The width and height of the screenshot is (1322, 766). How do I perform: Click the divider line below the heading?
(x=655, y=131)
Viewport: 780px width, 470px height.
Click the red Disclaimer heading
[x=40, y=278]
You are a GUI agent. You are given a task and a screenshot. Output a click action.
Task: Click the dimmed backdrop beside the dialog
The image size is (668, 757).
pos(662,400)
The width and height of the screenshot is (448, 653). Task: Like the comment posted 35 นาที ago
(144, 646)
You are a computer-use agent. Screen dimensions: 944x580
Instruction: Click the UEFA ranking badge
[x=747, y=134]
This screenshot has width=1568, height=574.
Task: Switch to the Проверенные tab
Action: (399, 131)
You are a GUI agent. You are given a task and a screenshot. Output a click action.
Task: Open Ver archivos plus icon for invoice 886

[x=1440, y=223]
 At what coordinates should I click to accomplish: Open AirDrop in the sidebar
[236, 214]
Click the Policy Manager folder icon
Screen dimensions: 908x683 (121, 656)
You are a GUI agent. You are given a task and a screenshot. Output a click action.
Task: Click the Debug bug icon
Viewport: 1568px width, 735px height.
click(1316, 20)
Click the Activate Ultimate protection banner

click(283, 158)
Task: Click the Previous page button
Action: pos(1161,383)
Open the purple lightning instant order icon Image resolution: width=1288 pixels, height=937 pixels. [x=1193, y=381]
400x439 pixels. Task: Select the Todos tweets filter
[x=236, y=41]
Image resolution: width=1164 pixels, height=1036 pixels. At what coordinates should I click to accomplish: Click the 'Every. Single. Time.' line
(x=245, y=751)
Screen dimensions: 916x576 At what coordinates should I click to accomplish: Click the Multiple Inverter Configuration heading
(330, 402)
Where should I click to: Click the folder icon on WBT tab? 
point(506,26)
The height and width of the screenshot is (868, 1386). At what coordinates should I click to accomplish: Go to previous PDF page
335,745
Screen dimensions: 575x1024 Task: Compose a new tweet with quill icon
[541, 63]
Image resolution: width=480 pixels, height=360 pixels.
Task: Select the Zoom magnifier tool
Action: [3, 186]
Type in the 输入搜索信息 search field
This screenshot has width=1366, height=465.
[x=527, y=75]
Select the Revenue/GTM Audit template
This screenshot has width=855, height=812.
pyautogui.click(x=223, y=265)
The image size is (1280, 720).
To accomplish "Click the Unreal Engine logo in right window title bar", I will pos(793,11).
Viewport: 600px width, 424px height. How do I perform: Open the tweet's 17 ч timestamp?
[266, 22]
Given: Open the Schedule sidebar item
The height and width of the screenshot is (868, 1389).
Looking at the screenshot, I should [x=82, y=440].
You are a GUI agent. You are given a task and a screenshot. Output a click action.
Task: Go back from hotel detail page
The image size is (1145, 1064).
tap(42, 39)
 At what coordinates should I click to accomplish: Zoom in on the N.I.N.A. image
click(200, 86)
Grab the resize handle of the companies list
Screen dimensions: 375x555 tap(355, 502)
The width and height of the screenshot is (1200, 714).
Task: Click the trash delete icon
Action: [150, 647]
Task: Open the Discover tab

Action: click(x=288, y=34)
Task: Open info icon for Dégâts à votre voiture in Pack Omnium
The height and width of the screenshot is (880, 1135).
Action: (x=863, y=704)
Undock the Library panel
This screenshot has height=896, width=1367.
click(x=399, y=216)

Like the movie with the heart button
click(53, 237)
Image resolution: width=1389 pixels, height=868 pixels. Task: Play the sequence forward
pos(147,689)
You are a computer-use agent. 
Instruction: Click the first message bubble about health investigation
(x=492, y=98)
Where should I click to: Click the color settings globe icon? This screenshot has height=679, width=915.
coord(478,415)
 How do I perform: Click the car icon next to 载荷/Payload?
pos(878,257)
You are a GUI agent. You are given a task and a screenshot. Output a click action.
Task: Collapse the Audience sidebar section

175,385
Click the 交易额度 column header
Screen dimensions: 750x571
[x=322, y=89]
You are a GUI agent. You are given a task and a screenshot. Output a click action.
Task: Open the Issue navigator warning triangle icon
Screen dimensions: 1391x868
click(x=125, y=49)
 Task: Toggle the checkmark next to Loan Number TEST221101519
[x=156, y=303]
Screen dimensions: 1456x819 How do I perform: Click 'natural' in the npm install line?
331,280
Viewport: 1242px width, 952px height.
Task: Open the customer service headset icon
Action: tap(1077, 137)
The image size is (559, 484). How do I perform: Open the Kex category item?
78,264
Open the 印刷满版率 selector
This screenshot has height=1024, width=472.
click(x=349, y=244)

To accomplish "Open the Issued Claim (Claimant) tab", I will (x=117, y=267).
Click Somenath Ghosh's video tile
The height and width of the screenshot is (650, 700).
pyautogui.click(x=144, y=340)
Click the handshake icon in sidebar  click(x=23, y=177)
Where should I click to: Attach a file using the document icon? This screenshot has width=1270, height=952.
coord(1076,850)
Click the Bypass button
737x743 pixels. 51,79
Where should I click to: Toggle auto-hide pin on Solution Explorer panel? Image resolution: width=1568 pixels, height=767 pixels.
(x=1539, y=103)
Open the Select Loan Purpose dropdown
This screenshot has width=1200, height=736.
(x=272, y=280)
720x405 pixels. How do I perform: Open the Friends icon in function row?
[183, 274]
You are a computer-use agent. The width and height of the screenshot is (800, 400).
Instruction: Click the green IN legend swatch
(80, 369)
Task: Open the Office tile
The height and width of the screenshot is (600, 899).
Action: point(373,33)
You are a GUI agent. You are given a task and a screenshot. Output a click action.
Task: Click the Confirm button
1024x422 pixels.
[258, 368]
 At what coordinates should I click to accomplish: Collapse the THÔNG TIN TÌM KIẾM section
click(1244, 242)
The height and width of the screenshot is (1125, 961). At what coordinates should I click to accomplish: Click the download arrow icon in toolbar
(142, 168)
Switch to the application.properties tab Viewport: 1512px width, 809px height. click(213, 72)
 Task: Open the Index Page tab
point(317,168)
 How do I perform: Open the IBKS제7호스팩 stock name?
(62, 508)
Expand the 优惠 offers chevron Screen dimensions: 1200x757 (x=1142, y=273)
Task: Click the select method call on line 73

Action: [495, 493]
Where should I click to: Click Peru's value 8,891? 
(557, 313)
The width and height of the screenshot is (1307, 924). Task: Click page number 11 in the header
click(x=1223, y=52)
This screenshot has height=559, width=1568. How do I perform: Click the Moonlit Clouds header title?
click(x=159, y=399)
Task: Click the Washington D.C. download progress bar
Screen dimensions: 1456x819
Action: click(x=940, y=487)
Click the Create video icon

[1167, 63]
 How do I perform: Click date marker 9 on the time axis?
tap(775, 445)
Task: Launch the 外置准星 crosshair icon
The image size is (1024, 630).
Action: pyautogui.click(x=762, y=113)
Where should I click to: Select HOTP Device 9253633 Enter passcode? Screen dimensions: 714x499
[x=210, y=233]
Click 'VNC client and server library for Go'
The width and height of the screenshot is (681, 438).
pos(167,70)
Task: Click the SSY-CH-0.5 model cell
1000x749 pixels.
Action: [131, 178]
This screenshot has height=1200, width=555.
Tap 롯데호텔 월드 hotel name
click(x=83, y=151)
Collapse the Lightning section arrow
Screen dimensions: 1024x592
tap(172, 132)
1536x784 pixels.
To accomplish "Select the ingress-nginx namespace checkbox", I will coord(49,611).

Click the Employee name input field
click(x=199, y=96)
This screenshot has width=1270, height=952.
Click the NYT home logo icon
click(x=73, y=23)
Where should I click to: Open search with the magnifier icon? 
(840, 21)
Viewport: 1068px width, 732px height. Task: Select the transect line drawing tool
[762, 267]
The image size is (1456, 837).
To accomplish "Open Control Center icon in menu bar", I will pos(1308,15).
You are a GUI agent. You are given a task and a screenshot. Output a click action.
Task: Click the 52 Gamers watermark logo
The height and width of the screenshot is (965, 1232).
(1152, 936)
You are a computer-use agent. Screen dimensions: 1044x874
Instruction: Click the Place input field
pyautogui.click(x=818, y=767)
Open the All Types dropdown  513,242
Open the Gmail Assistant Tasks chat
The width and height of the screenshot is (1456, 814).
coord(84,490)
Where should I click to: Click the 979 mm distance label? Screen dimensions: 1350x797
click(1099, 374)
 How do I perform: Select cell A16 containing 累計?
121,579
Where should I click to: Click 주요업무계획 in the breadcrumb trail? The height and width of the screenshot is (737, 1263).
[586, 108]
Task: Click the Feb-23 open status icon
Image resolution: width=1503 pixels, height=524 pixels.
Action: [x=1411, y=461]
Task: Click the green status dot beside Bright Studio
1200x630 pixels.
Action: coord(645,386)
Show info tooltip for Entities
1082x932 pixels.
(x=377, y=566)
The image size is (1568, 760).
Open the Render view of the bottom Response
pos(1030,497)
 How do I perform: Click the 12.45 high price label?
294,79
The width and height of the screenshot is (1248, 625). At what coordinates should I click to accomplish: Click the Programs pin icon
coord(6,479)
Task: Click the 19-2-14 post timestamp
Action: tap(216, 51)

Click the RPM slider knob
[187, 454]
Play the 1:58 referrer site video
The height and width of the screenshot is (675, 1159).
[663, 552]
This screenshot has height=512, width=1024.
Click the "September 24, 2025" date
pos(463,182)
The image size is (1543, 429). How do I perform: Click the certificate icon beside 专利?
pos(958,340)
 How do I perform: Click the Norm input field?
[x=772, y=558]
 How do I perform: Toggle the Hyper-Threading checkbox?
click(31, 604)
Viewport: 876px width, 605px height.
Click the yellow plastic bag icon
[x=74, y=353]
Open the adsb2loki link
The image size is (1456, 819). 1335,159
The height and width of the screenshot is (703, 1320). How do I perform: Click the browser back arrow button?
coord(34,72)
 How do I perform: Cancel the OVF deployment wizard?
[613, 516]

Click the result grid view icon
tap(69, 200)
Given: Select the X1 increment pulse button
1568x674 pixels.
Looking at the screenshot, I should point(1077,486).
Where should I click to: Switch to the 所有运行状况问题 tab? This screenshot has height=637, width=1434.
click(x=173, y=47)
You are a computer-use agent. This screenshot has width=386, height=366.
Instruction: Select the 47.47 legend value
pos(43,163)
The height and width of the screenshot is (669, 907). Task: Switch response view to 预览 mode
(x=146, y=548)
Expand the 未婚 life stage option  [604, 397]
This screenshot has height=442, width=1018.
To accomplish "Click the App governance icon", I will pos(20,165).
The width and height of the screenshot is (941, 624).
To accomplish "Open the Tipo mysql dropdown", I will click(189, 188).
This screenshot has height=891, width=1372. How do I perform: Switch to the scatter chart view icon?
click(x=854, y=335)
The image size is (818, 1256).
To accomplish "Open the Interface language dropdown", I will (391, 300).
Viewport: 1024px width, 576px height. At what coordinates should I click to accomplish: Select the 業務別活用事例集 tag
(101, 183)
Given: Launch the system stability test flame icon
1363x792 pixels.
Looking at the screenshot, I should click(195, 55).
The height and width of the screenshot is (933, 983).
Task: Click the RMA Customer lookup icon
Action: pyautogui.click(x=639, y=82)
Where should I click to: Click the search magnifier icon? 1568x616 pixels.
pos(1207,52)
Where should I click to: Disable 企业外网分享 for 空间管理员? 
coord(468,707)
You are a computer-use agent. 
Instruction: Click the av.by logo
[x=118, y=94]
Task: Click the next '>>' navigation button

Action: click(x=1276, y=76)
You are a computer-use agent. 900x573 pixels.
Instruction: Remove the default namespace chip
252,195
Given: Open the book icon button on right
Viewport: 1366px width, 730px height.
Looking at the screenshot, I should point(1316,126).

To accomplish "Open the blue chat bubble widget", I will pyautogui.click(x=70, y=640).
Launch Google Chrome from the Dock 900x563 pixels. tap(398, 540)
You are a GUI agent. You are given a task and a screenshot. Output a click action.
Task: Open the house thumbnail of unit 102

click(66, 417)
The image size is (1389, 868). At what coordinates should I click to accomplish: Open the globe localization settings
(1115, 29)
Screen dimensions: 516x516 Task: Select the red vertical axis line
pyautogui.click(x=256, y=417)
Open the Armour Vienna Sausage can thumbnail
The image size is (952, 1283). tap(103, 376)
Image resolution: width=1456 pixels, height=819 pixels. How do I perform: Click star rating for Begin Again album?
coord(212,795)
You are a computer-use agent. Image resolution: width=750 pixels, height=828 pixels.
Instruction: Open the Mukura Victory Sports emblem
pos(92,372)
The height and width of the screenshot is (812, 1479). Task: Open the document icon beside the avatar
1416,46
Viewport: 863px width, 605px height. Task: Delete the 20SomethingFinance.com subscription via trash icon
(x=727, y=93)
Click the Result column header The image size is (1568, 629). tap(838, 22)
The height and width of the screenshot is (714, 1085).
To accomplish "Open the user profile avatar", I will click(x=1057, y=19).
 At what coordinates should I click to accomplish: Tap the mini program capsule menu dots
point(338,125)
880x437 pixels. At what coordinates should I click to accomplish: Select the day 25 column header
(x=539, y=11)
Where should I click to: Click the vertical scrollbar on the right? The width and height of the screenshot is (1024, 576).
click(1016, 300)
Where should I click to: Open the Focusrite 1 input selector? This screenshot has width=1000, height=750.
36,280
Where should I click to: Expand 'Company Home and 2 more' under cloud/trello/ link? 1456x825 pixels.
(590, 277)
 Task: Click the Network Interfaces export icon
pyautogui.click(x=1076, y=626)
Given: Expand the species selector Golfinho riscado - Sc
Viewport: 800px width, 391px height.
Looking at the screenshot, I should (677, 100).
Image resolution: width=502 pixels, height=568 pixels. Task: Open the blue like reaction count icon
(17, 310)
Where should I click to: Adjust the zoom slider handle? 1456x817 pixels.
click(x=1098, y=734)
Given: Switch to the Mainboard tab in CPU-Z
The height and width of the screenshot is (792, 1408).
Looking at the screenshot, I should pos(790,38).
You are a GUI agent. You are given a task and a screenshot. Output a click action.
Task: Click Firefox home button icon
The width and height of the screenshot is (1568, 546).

» **EXERCISE OBJECTIVE**: Rewrite the data from the line containing "Where should I click to: Open the" through the end of the data, replacing "Mainboard" with "Memory" and leaving everything else unchanged.

» **PROBLEM SOLUTION**:
Where should I click to: Open the Focusrite 1 input selector? This screenshot has width=1000, height=750.
36,280
Where should I click to: Expand 'Company Home and 2 more' under cloud/trello/ link? 1456x825 pixels.
(590, 277)
 Task: Click the Network Interfaces export icon
pyautogui.click(x=1076, y=626)
Given: Expand the species selector Golfinho riscado - Sc
Viewport: 800px width, 391px height.
Looking at the screenshot, I should (677, 100).
Image resolution: width=502 pixels, height=568 pixels. Task: Open the blue like reaction count icon
(17, 310)
Where should I click to: Adjust the zoom slider handle? 1456x817 pixels.
click(x=1098, y=734)
Given: Switch to the Memory tab in CPU-Z
The height and width of the screenshot is (792, 1408).
Looking at the screenshot, I should pos(790,38).
You are a GUI agent. You are given a task and a screenshot. Output a click action.
Task: Click Firefox home button icon
The width and height of the screenshot is (1568, 546).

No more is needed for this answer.